January soybeans closed up 5 1/4 cents at $9.15 Tuesday, surviving USDA's bearish adjustment to world ending soybean stocks. As typically happens in December, USDA made no changes to U.S. crop estimates, and as it turns out, USDA made no adjustments to U.S. demand either, keeping its estimate of ending stocks unchanged at 955 mb. Even so, the lack of actual soybean exports remains a bearish concern for soybean prices with traders still waiting for some sort of purchase. Early Tuesday, President Donald Trump tweeted to watch for important announcement from China, again stoking hope that big ag purchases are on the way, but this has become a waiting game for traders, still on the watch for any evidence of real trade progress. USDA increased its estimate for world ending soybean stocks from 112.08 mmt to 115.33 mmt (4.24 bb). Part of the increase came from the revision of a prior year, which included increasing Brazil's 2017-18 soybean crop estimate from 119.80 mmt to 120.30 mmt (4.42 bb). Brazil's 2018-19 soybean crop estimate was also increased from 120.50 mmt to 122.00 mmt (4.48 bb). Argentina has a chance for heavy rains and possible local flooding this week, but so far, the outlook for South America's new crops are a bearish concern for soybean prices. For now, the trend in cash soybeans is up, helped by modest basis improvement, but also taking place in a high risk trade environment. DTN's National Soybean Index closed at $8.22 Monday, near its highest level in four months and priced $0.88 below the January contract.

Wheat:

March K.C. wheat ended down 5 1/2 cents at $5.04 3/4 Tuesday, not finding much encouragement from Tuesday's WASDE numbers. USDA reduced the U.S. wheat export estimate by 25 mb, resulting in an increase in the ending stocks estimate for 2018-19, from 949 mb to 974 mb. USDA increased its world ending wheat stocks estimate from 266.71 mmt to 268.10 mmt or 9.85 bb, a little more than was expected. Part of the increase came from a revision to a prior year and small tweaks were made to crop estimates. Australia's wheat crop was reduced 0.5 mmt and Canada's crop was increased by 0.3 mmt. Overall, there was not much in Tuesday's report to help support winter wheat prices and both K.C. and Chicago finished lower.

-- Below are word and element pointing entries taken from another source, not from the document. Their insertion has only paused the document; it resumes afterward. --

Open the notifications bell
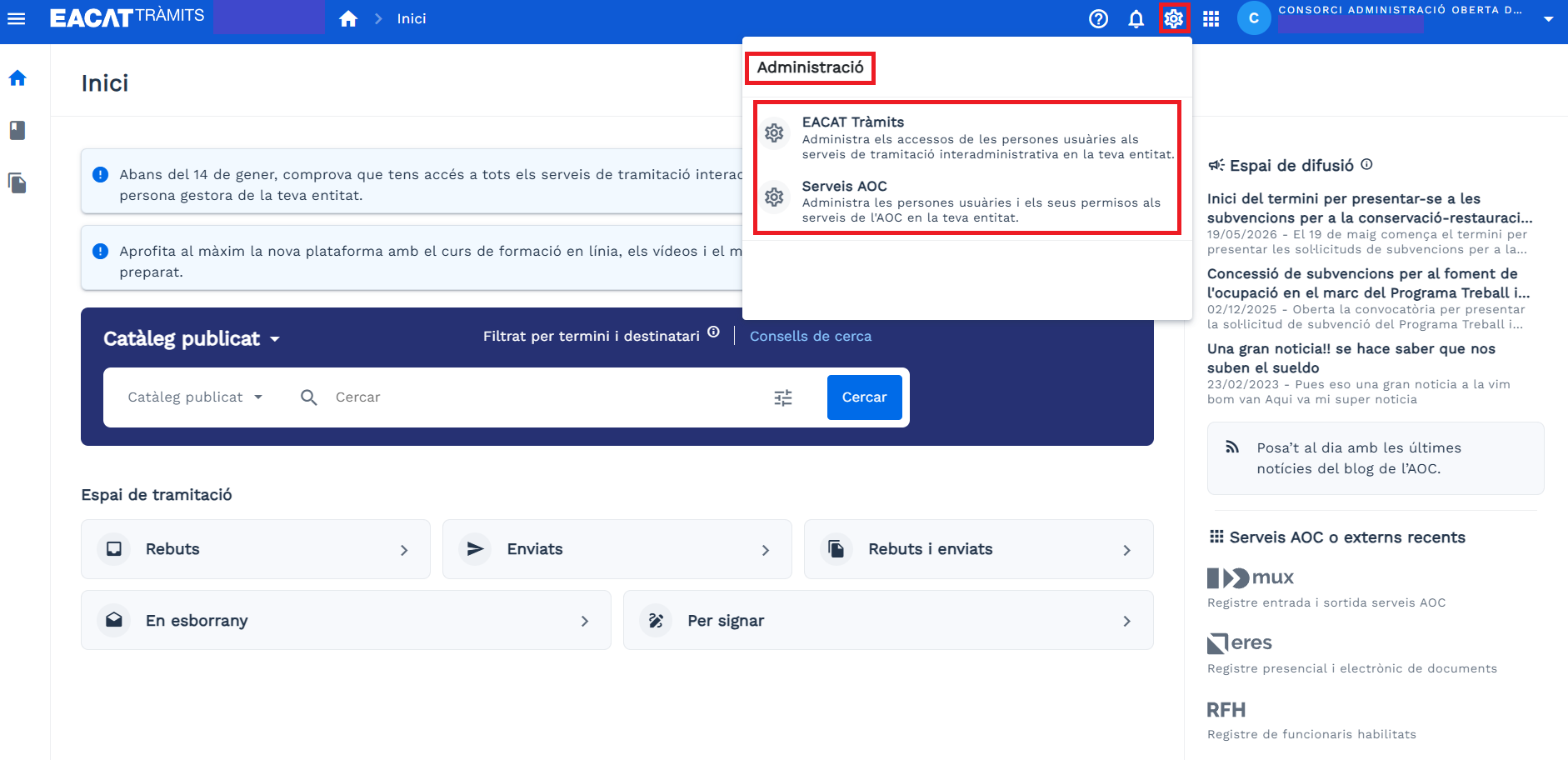1568x760 pixels. click(x=1136, y=18)
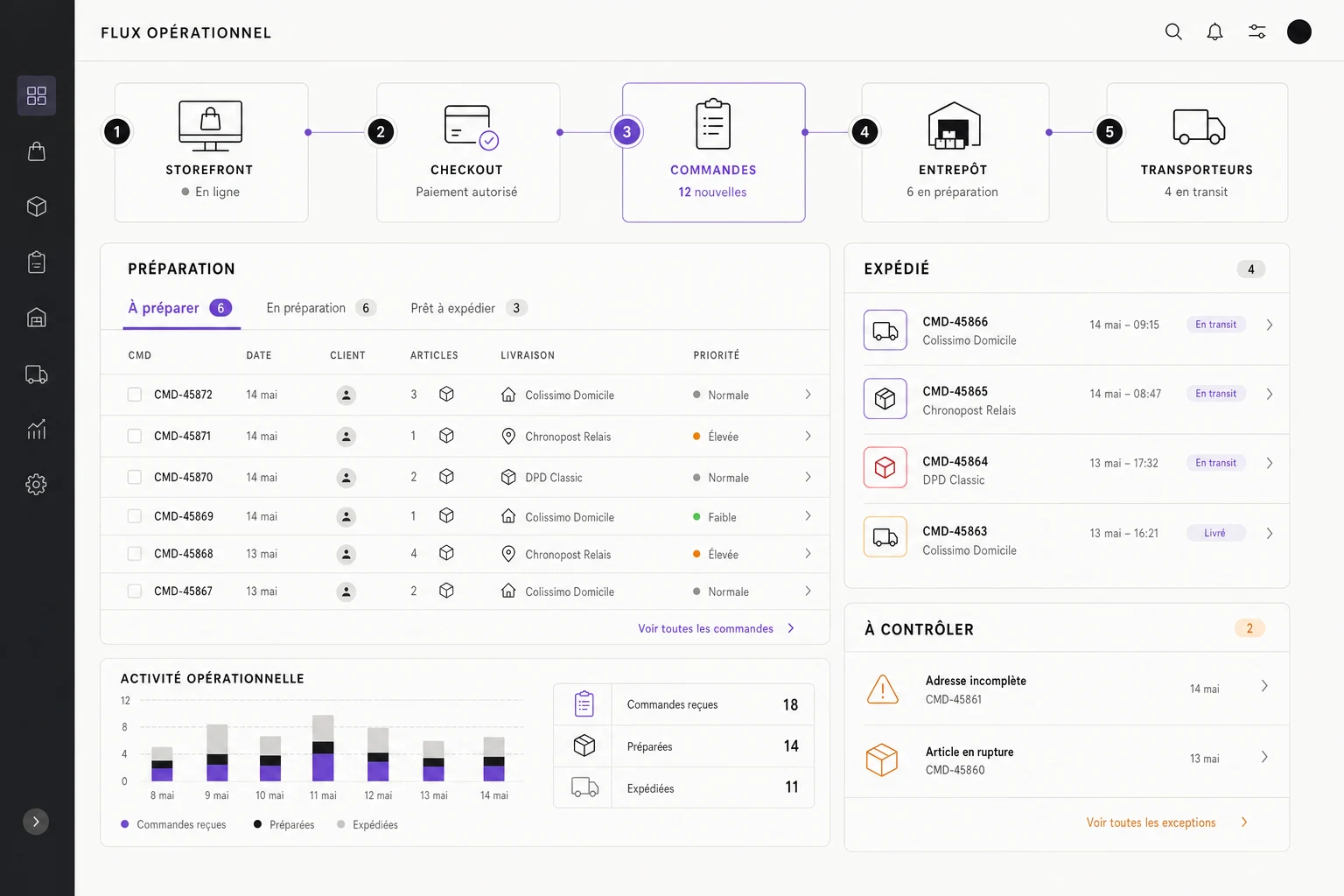Viewport: 1344px width, 896px height.
Task: Open the search icon in header
Action: pyautogui.click(x=1173, y=32)
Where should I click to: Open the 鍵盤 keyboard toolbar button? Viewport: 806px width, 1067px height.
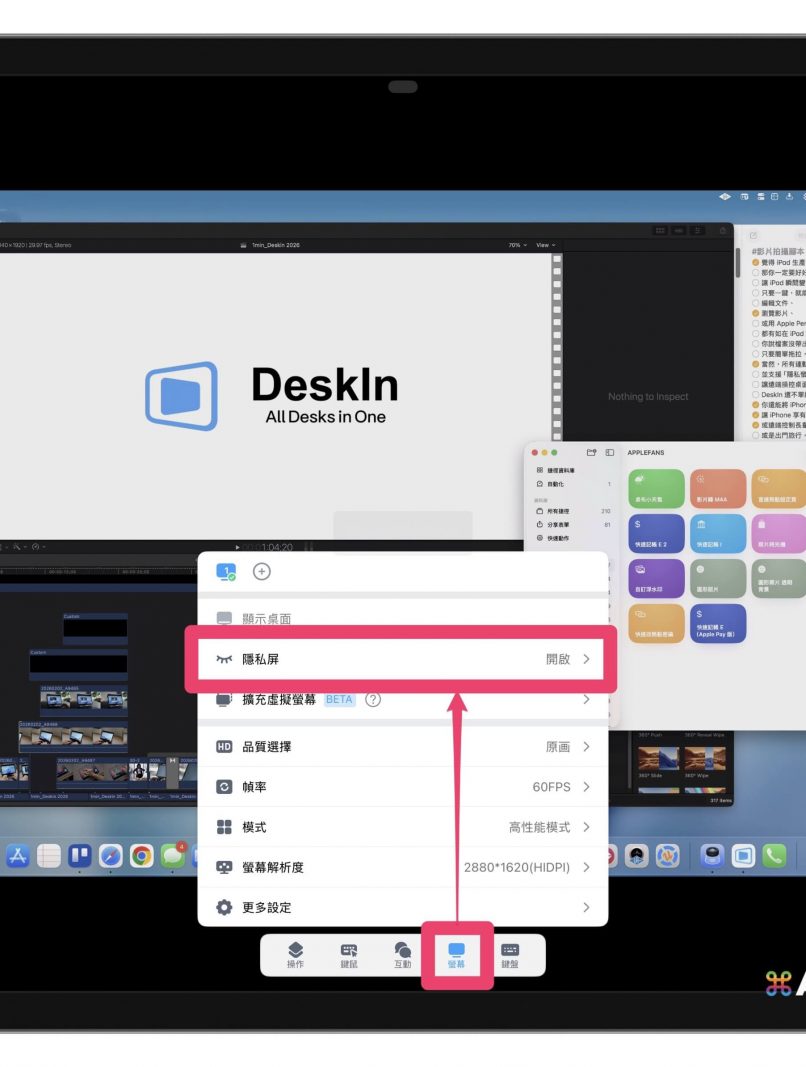tap(510, 955)
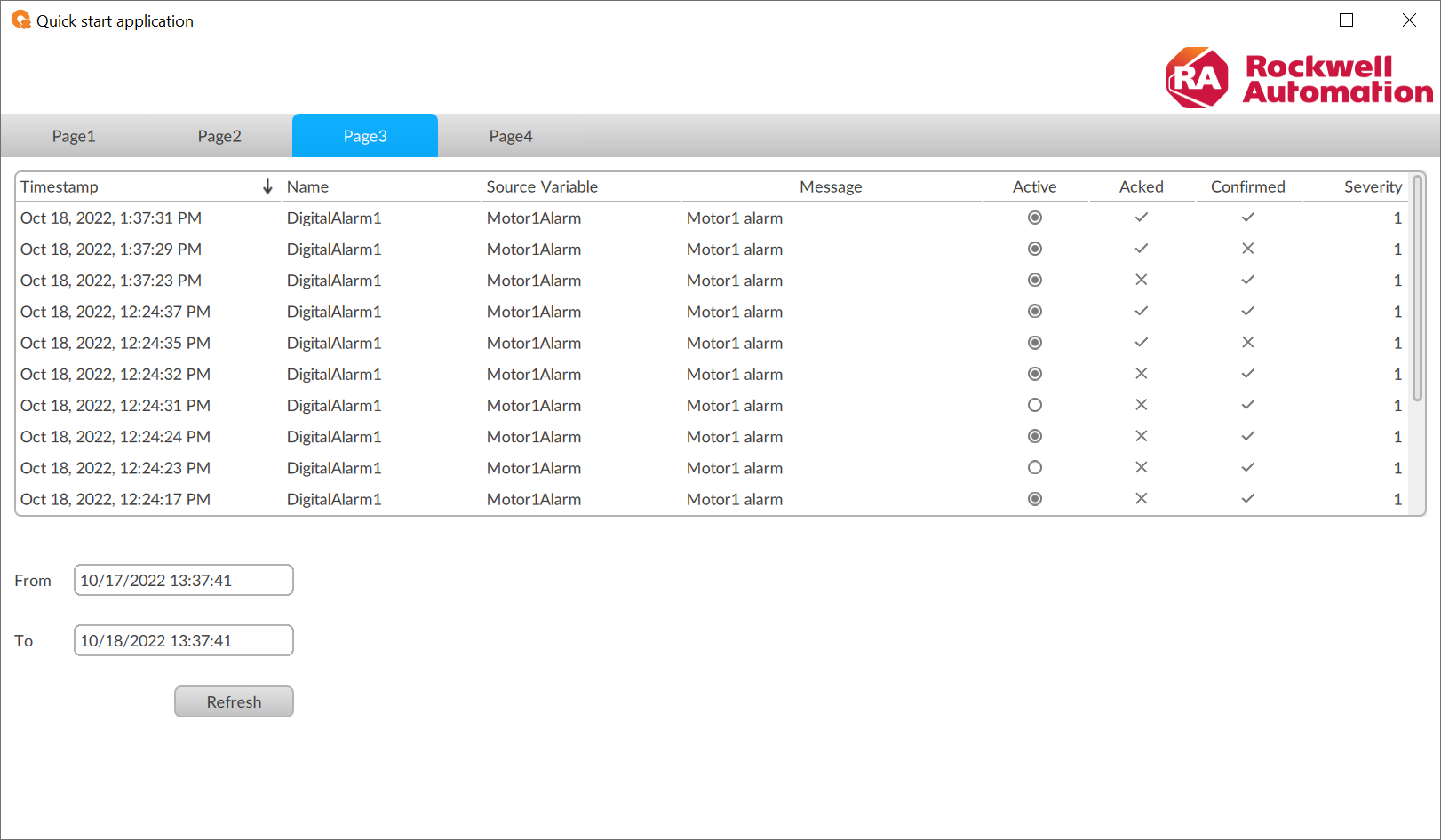Click Confirmed X icon for 12:24:35 PM row
Image resolution: width=1441 pixels, height=840 pixels.
click(1247, 343)
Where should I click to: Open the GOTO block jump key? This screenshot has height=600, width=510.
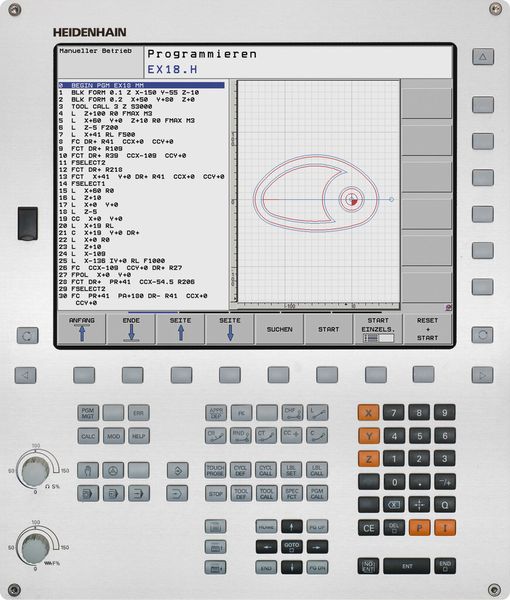click(x=292, y=546)
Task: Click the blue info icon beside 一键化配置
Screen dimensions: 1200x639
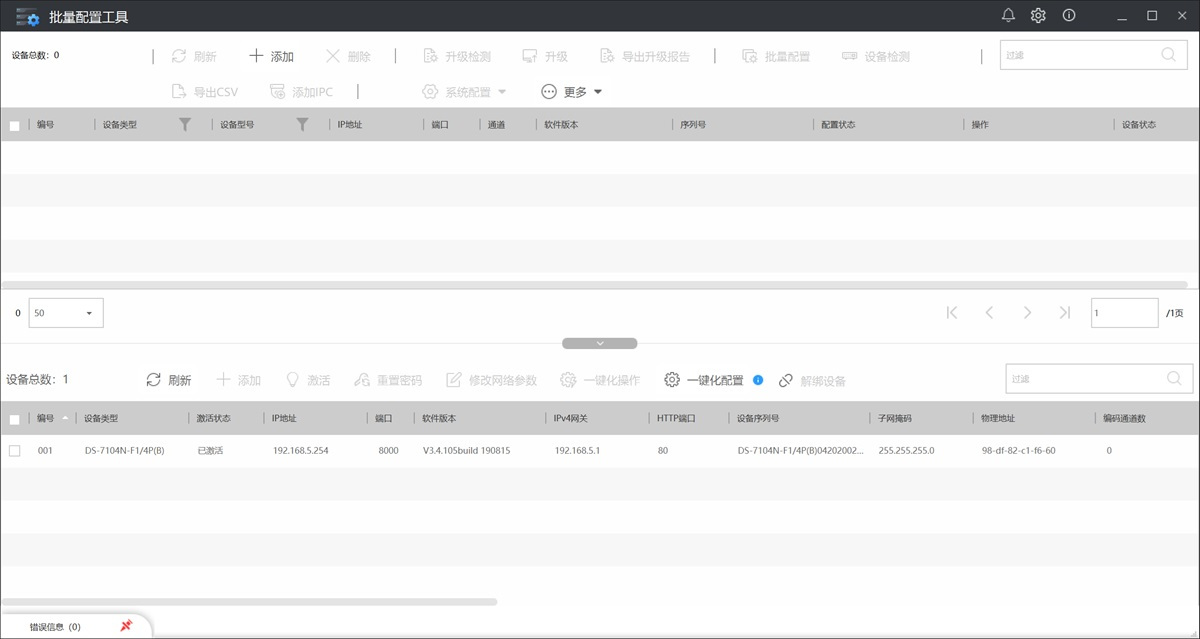Action: [758, 380]
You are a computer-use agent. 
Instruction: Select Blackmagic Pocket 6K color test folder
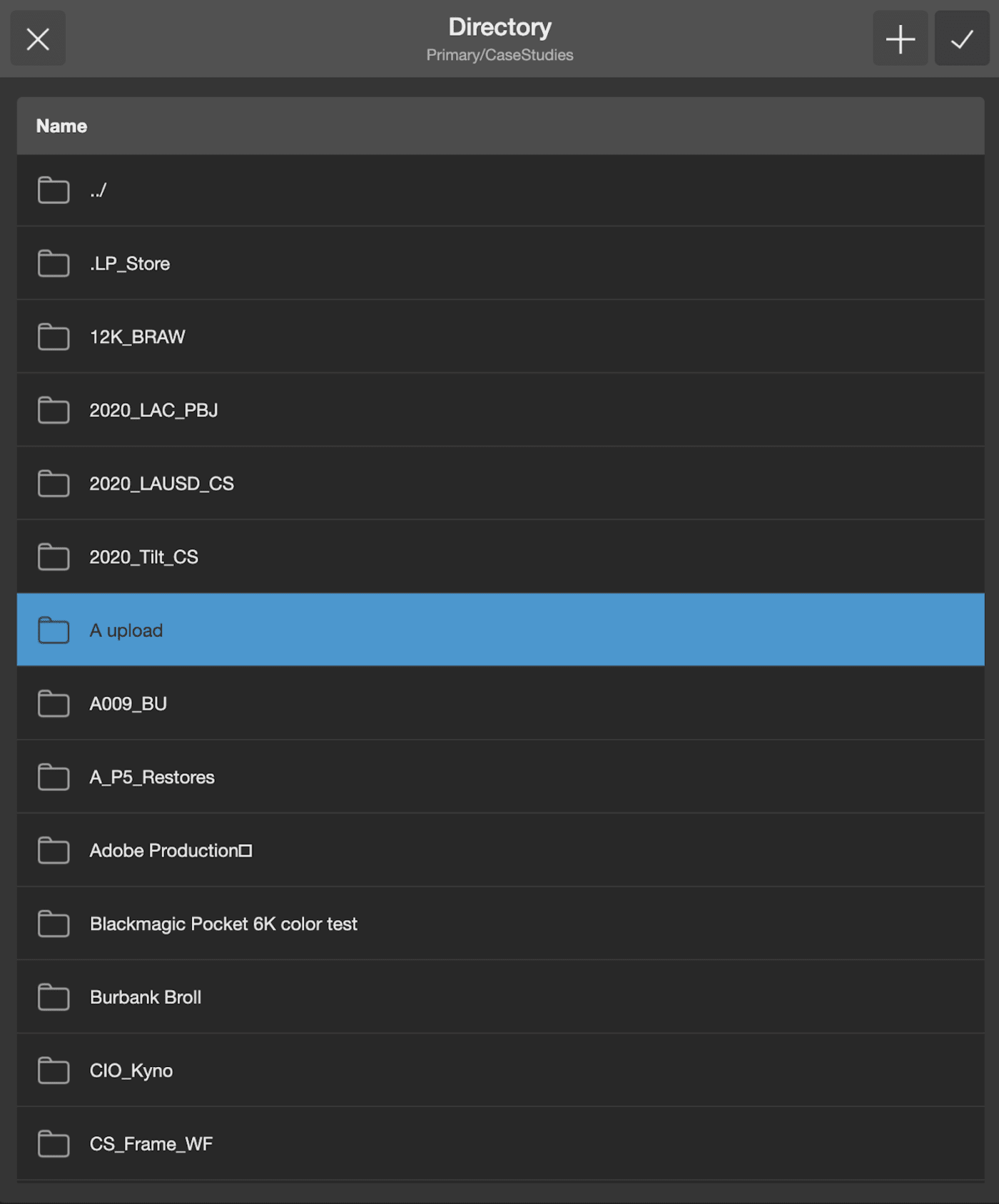click(223, 924)
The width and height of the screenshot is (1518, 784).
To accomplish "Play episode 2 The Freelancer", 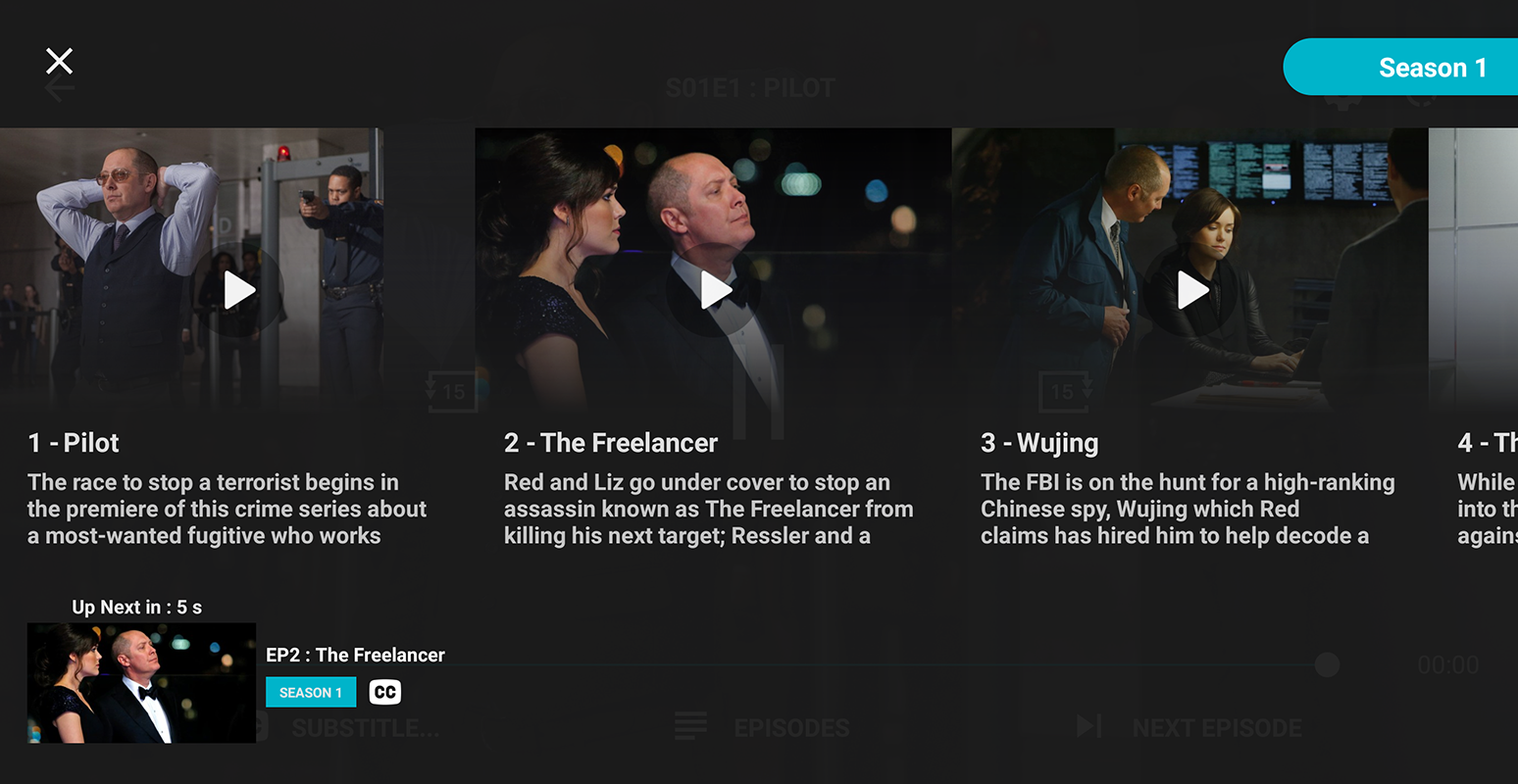I will click(x=716, y=290).
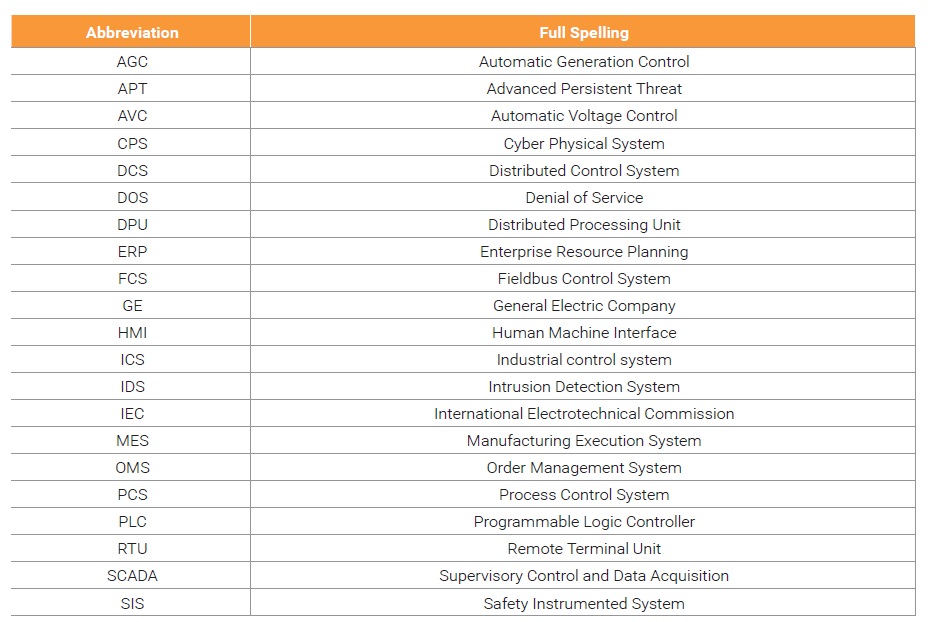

Even so, the trend for cash HRW wheat has turned sideways, while cash SRW and HRS prices are trending higher. DTN's National HRW index closed near a new one-month high of $4.78 Monday, 32 cents below the March contract. DTN's National SRW index closed at $4.93 Monday, near a new three-month high. Trading in December wheat contracts has become dangerously thin, ahead of final trading day on Dec. 14.

Todd Hultman can be reached at todd.hultman@dtn.com

Follow him on Twitter @ToddHultman1

(CZ)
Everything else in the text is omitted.